What to produce – All lines holding the word "computer" should be located in the records and copied.

:: Information given

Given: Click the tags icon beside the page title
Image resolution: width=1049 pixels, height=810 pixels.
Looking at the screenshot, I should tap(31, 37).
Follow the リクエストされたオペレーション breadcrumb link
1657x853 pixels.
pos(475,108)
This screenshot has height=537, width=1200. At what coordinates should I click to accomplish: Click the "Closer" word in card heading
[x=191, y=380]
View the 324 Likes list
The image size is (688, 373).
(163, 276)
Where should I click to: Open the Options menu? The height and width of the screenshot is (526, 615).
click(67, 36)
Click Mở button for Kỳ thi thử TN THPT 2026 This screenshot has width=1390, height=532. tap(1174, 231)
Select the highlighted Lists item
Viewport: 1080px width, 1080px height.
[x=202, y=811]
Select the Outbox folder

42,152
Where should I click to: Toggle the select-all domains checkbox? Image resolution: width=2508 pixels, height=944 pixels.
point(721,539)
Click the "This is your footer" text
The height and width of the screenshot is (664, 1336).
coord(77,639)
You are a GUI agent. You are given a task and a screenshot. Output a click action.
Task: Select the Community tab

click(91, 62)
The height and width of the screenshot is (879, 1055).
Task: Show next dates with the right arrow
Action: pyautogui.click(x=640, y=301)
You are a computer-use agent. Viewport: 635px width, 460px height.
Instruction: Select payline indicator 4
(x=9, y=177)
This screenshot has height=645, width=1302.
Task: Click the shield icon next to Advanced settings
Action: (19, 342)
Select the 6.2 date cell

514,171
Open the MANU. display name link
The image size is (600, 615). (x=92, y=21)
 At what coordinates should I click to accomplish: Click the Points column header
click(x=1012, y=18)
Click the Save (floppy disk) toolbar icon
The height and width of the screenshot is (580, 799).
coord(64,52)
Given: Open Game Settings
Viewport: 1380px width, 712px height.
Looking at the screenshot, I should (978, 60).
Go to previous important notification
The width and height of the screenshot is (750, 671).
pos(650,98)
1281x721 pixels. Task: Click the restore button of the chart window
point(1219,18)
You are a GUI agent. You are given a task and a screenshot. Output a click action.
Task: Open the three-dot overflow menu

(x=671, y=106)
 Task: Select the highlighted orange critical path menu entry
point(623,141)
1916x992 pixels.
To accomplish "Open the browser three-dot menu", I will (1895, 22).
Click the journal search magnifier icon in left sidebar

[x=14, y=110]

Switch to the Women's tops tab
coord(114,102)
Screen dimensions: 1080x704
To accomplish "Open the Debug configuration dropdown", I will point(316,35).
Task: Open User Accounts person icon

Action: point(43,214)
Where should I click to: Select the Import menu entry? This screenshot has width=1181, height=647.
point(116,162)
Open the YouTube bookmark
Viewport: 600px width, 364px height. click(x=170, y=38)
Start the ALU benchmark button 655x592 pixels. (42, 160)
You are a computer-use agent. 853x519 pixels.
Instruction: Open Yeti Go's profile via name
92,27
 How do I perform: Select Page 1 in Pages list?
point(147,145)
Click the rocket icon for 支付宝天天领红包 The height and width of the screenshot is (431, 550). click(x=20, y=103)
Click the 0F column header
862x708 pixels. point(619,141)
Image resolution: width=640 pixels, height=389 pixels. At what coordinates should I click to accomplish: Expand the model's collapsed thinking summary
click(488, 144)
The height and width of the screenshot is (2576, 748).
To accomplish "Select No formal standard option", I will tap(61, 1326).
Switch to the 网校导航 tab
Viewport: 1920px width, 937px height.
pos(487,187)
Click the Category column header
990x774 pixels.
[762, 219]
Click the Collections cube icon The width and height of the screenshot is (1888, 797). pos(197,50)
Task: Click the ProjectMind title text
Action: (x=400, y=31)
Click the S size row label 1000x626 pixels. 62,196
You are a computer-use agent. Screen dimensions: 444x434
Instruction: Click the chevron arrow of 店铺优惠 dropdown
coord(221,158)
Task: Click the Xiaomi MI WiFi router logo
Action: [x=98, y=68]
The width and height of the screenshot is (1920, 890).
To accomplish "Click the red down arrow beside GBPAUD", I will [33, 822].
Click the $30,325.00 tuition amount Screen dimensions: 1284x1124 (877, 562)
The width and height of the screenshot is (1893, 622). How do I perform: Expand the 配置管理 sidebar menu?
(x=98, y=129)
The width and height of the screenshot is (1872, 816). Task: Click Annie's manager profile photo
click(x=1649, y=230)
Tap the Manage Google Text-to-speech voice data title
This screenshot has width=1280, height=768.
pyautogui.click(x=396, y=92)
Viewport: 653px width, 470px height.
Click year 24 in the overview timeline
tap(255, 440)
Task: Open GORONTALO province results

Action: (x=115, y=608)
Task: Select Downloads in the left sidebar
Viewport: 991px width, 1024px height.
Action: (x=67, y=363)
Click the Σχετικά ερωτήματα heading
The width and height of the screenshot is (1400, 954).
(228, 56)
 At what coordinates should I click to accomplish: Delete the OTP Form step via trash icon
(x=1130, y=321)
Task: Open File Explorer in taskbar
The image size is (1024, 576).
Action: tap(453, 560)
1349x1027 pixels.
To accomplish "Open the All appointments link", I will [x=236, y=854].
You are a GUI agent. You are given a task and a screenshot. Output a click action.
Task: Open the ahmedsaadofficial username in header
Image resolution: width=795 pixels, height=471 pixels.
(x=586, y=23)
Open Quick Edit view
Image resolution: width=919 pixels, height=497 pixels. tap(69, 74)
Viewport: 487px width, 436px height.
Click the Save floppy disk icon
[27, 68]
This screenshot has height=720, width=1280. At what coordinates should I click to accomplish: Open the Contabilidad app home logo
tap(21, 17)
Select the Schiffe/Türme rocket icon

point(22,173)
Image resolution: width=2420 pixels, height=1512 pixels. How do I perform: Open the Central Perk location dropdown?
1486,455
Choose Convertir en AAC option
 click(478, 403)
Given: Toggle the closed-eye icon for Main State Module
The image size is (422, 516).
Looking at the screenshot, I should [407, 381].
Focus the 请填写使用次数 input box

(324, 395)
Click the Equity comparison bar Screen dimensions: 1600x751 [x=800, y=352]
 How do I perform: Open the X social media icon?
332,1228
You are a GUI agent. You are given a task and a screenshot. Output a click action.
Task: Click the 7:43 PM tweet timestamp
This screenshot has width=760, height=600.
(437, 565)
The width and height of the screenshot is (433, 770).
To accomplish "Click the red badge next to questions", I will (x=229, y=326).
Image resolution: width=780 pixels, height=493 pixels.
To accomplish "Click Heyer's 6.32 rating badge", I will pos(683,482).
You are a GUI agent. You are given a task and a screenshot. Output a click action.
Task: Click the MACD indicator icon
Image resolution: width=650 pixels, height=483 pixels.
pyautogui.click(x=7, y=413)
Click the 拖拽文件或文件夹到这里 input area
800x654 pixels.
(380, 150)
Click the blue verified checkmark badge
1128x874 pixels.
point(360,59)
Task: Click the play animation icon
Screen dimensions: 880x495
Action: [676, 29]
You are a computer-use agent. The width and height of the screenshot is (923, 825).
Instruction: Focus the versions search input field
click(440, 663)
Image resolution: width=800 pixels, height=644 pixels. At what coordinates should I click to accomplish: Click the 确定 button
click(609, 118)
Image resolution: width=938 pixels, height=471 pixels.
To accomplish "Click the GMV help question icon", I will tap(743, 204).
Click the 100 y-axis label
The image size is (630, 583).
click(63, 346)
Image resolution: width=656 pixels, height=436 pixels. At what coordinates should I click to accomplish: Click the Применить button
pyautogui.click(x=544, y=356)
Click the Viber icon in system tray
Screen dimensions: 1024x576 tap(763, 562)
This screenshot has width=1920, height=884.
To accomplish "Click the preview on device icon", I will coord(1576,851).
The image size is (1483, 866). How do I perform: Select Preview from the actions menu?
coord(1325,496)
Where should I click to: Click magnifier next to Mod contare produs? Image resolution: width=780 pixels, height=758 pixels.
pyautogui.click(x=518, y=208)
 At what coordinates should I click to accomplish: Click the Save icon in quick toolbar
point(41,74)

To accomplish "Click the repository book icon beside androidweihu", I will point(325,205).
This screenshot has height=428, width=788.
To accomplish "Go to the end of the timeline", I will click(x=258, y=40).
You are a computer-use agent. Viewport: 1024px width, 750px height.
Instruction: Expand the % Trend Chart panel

::::

Expected answer –
You are a computer-use agent. Viewport: 635px width, 460px height.
You are a computer-use agent. 853x519 pixels.
You are a computer-use agent. Screen dimensions: 444x434
You are a computer-use agent. The width and height of the screenshot is (923, 825).
You are a computer-use agent. Viewport: 1024px width, 750px height.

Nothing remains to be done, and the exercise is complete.